All the archaeological museums in Norway publish annual reports of their new acquisitions. These reports have been converted by the Documentation Project. A record from one of these reports looks like the top box of Figure 3. The name and number marked out is the name and the land registry number of the farm where the artifact was found.

In the late 19th and early 20th centuries, philologist and archaeologist Oluf Rygh started publishing a complete catalogue of the names of Norwegian farms called Norwegian Farm Names (Norske gaardnavne. Kristiania, 1897-1936). This work was completed after his death, resulting in a work of 18 published volumes. This catalogue is being converted by the Documentation Project. The farms in this catalogue are sorted by the registry numbers. This opens for a hypertext link from the acquisition catalogue.

Figure 3: Linking to other digital documents (ill. by Christian-Emil Ore)

In Norwegian Farm Names, there are numerous literary references, some of which refers to a collection of transcripts of medieval diplomas, Diplomatarium Norvegicum (Christiania, 1847-). This work is still in progress with volume 23. The Documentation Project has converted these diplomas, opening for yet another link, as seen on Figure 3.

With reference to the three lines mentioned earlier, note that the last of these links is a conversion of a cross-reference existing in the paper-based document, while the first is created for this electronic edition and represents information added to it.

Example III: Letters

In the project, some 260 letters written by Sámi linguist and Headmaster of Tromsø College of Education Just Qvigstad is converted. In these letters there are numerous literary references. As these letters were written with only one reader in mind, the titles are often rudimentary. To try to help the users in locating material mentioned in the letters, we use the <kilde>-tag. In this Figure 4, the text of the letter excerpt is translated into English. Only <kilde>-tags are shown:

Figure 4: Literary reference in a letter

This linking is supposed to be used in two directions: Letter text-->"footnote"-->Bibsys (as in Figure 4) will help the reader to identify the books mentioned and will also give information about the location of the physical documents, as Bibsys shows the collections of Norwegian university libraries. Another use of the links is to make a bibliography for the collection of letters:

...
Buch, L. von: Reise durch Norwegen und Lappland. 1810
...
Pira: Svensk-danska förhandlingar 1593-1600. 1895
...

Each of the records in this bibliography will be a hypertext link to the exact locations in the letters where the document is mentioned.

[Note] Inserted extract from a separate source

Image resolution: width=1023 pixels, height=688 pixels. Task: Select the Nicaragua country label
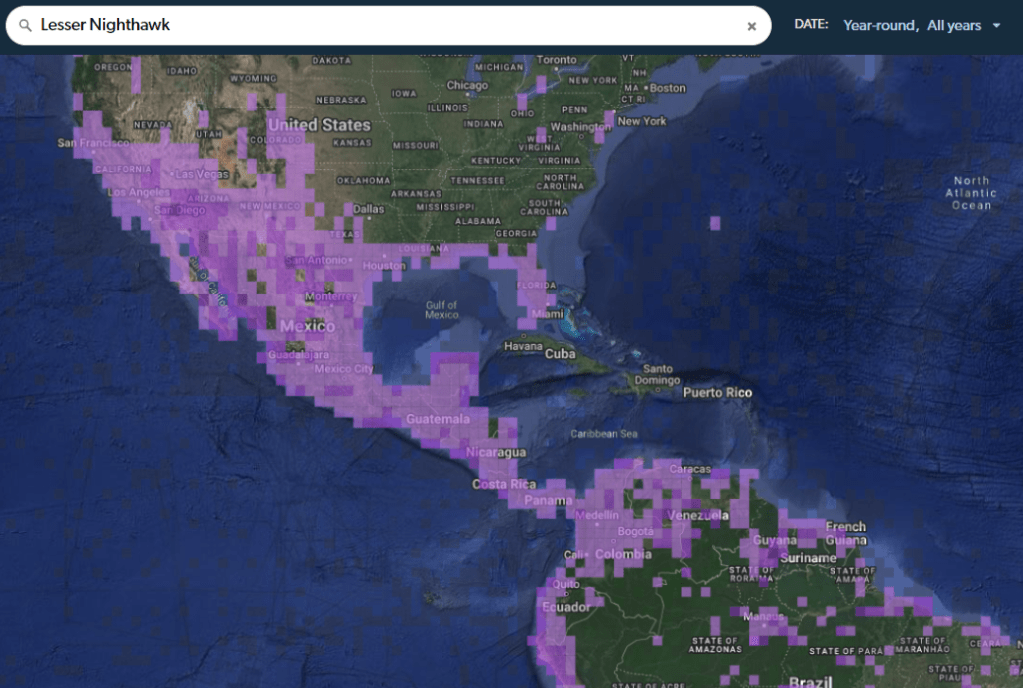(495, 452)
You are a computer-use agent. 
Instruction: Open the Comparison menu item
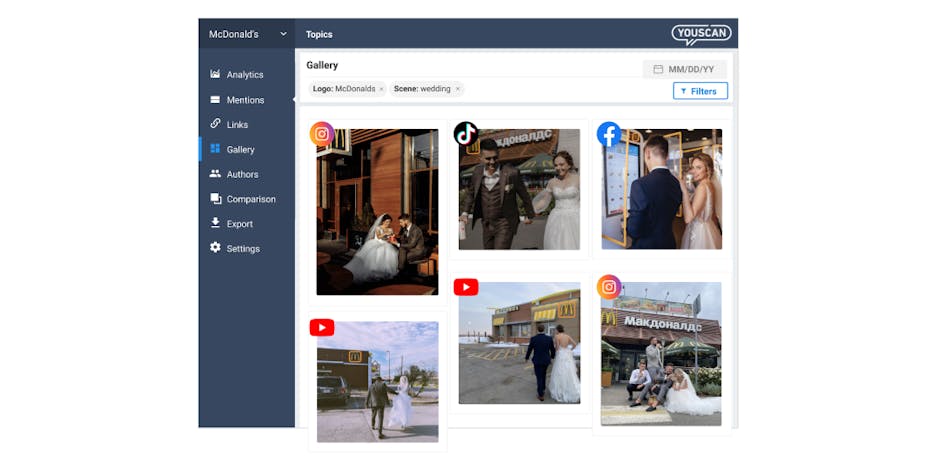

The observant reader will have noticed that there are two more documents mentioned in the excerpt from the letters: "the Swedish bailiff's reports to Karl IX about the Lappish situation on the Norwegian side of the border" and "Karl IX's instruction for the lapp bailiff Lars Larsson (of 1610)". The <kilde>-tagging of these letters could be expanded to include this type of documents. But, as it will be a time-consuming piece of work to find the location of every archival document mentioned, we have not yet done it.

Example IV: Place-names

Several bibliographies covering topographic and local history areas in Norway have been published, the first one in 1907. We have converted the parts of these bibliographies covering northern Norway. In the original printed bibliographies the records were grouped together under geographical headers. These geographical headers were converted into geographical key-words in the database. There are some problems with this because the administrative units have changed during the last 90 years - municipalities were divided (this happened mainly in the period until 1965) and united (mainly from 1965 onwards). This problem is solved by indexing the records in a system with a time dimension. We have used Klassifikasjonsnøkkel til norsk topografi by Vegard Elvestrand (Trondheim, 1976; rev. 198-?) In this system every municipality that has ever existed is given a code; Flakstad in Figure 5 has the code "Wmf".

Parmentier, Georges En Norwège. : Les îles Lofoten et les pêcheries : À travers le maëlström / Par Georges Parmentier. - Lille, 1913. - 27 s. ; 8. ELVESTRAND CODE: Wmf GEOGRAPHICAL HEADER: Flakstad

Figure 5: Place-name indexing in a bibliographical record.

What this shows is that we have the necessary equipment to find practical solutions to the problems connected to this kind of place-name indexing. This also makes it possible to link this bibliographical database to the photograph database.

The University Museum of Tromsø houses several collections of photographs from the last 130 years. A selection of approximately 20.000 of these have been scanned and linked to a database. Like the bibliographical database, every record in this database has geographical information based on the same administrative units.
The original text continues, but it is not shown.